1 juillet 2008

WASHINGTON, 1 juil 2008 (AFP). La Banque mondiale a annoncé mardi la création de deux fonds d’investissement sur le climat (CIF), devant être dotés de 5 milliards de dollars d’ici 3 ans, pour aider les pays en développement à réduire leurs émissions de gaz à effet de serre et s’adapter au réchauffement climatique.

« Nous pensons que les CIF auront un impact significatif pour générer encore plus de financements » pour lutter contre le réchauffement climatique, a dit le président de la BM Robert Zoellick, cité dans un communiqué.

Il a indiqué qu’il tablait également sur de « nouvelles approches » de la lutte contre le réchauffement climatique, « de l’agriculture à la gestion de l’eau, des transports au développement urbain, et de la biodiversité à l’accès à l’énergie ».

L’un de ces fonds, intitulé Fonds pour la technologie propre, vise à offrir de nouveaux financements à grande échelle pour investir dans des pays en développement dans des projets de technologies à basse consommation d’hydrocarbures, dans l’idée de réduire les émissions de gaz à effet de serre.

Le second, le Fonds stratégique pour le climat, « sera plus large et plus flexible », et visera à financer divers programmes-test sur les façons innovantes de gérer le changement climatique.

Ces investissements sont l’aboutissement de six mois de consultations, lancées en parallèle avec la conférence de Bali, entre contributeurs et bénéficiaires potentiels, avec la participation des Nations unies, d’autres banques de développement multilatérales, d’organisations non gouvernementales et du secteur privé.

De premiers projets devraient être retenus d’ici à la fin de l’année.

L’administration américaine a salué la mise sur pied de ces fonds pour répondre « au double défi de la pauvreté et du changement climatique ».

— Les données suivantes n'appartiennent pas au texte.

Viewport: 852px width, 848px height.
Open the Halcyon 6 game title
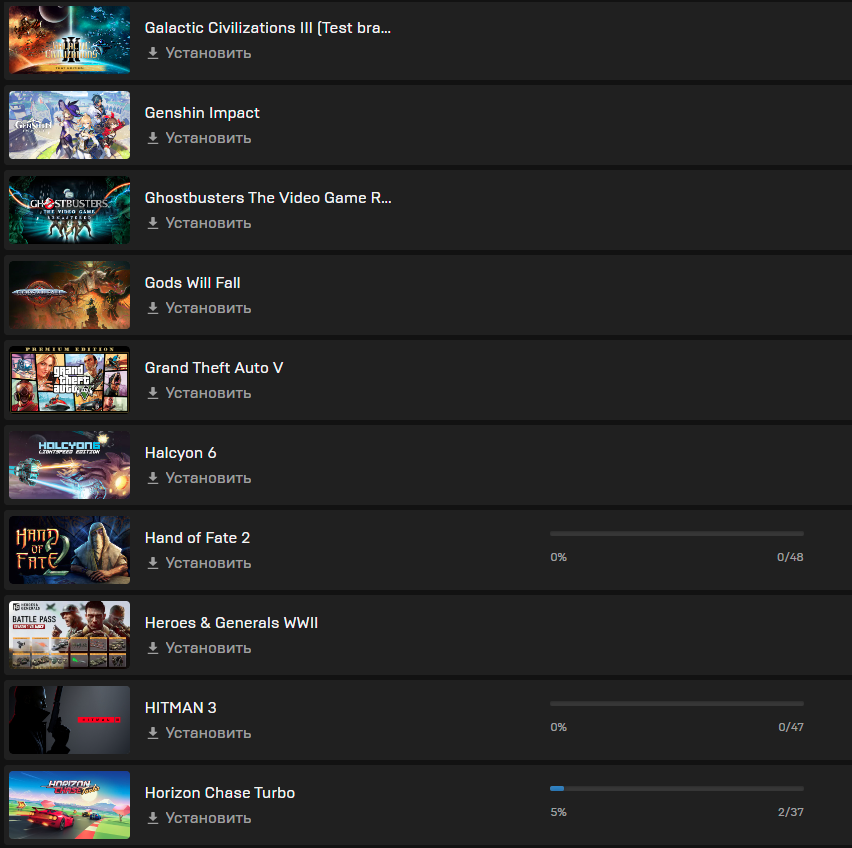[x=180, y=453]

« Le président (George W. Bush) a réclamé au Congrès deux milliards de dollars sur les trois années à venir pour que le Fonds soutienne immédiatement des actions visant à aider à réduire les émissions des gaz à effet de serre dans les pays en développement, où elles sont le plus en progression », a souligné le sous-secrétaire d’Etat américain au Trésor, David McCormick.